A new study from King’s College London has found that cognitive behavioural therapy (CBT) can help alleviate people’s fear of going to the dentist.
Patients were found to be less likely to require sedation for dental procedures if they had undergone a course of CBT, which is also used for psychological conditions such as anxiety and depression.
Almost all of the 130 people (99 women and 31 men) who took part in the study had suffered in the past with poor oral health due to their fear of visiting the dentist. Problems with teeth can lead to lower quality of life, complications and long-term pain.
After the therapy, 79 per cent of the patients were able to undergo dental treatment without sedation. Six per cent of the participants had the treatment under sedation, and the remainder did not attend.
Before the treatment, 75 per cent of the participants had anxiety scores that indicated they had a general dental phobia. In addition to this, 37 per cent had high levels of general anxiety, 12 per cent had clinically significant depression, 12 per cent had experienced suicidal thoughts and three per cent reported a recent intention to commit suicide.

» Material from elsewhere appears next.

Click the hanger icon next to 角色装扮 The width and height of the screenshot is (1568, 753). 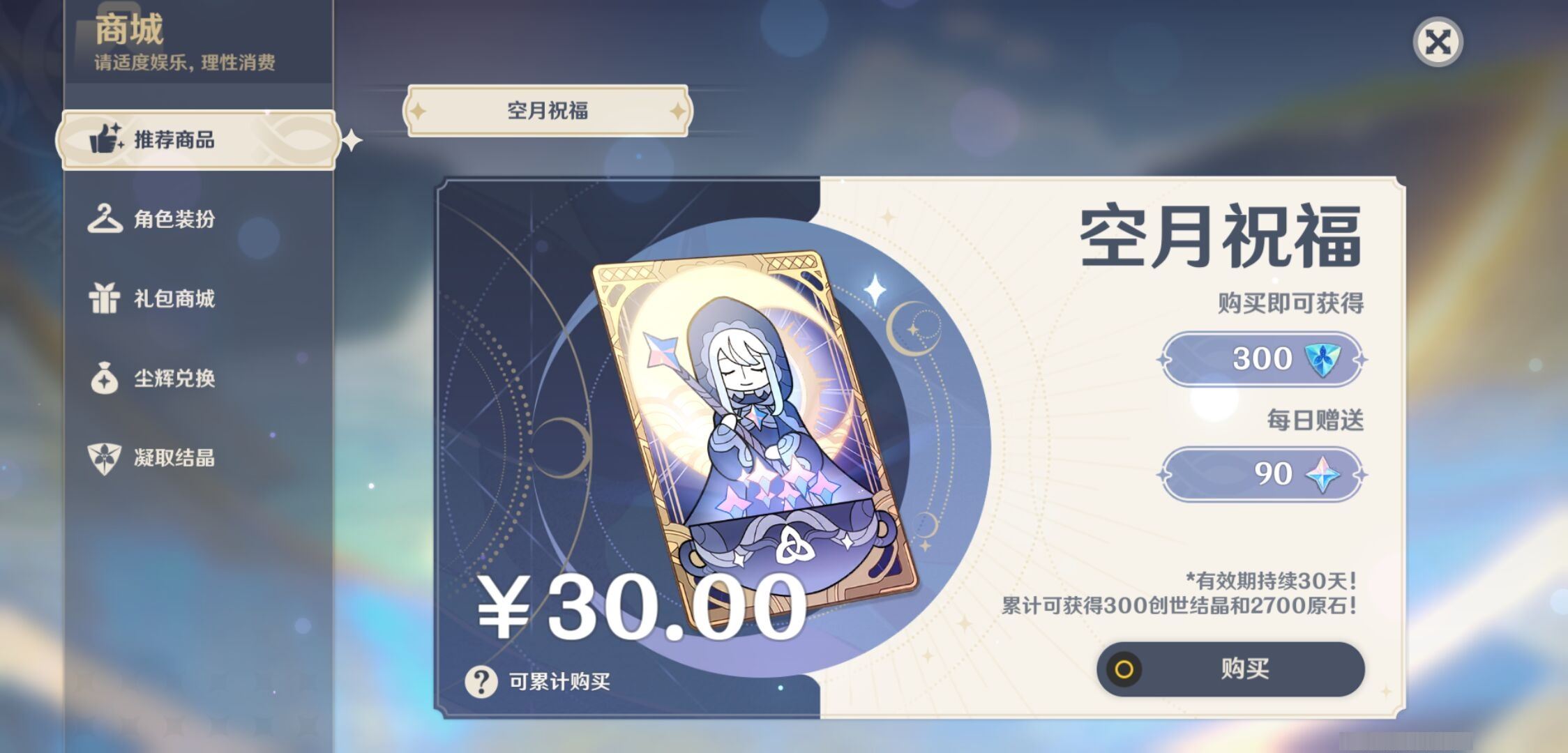click(x=105, y=218)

Lead author Tim Newton said: “People with dental phobia are most commonly given sedation to allow them to become relaxed enough for a short period of time to have their dental treatment performed. However, this does not help them to overcome their fear in the long term.
“The primary goal of our CBT service is to enable patients to receive dental treatment without the need for sedation, by working with each individual patient to set goals according to their priorities. Our study shows that after on average five CBT sessions, most people can go on to be treated by the dentist without the need to be sedated.”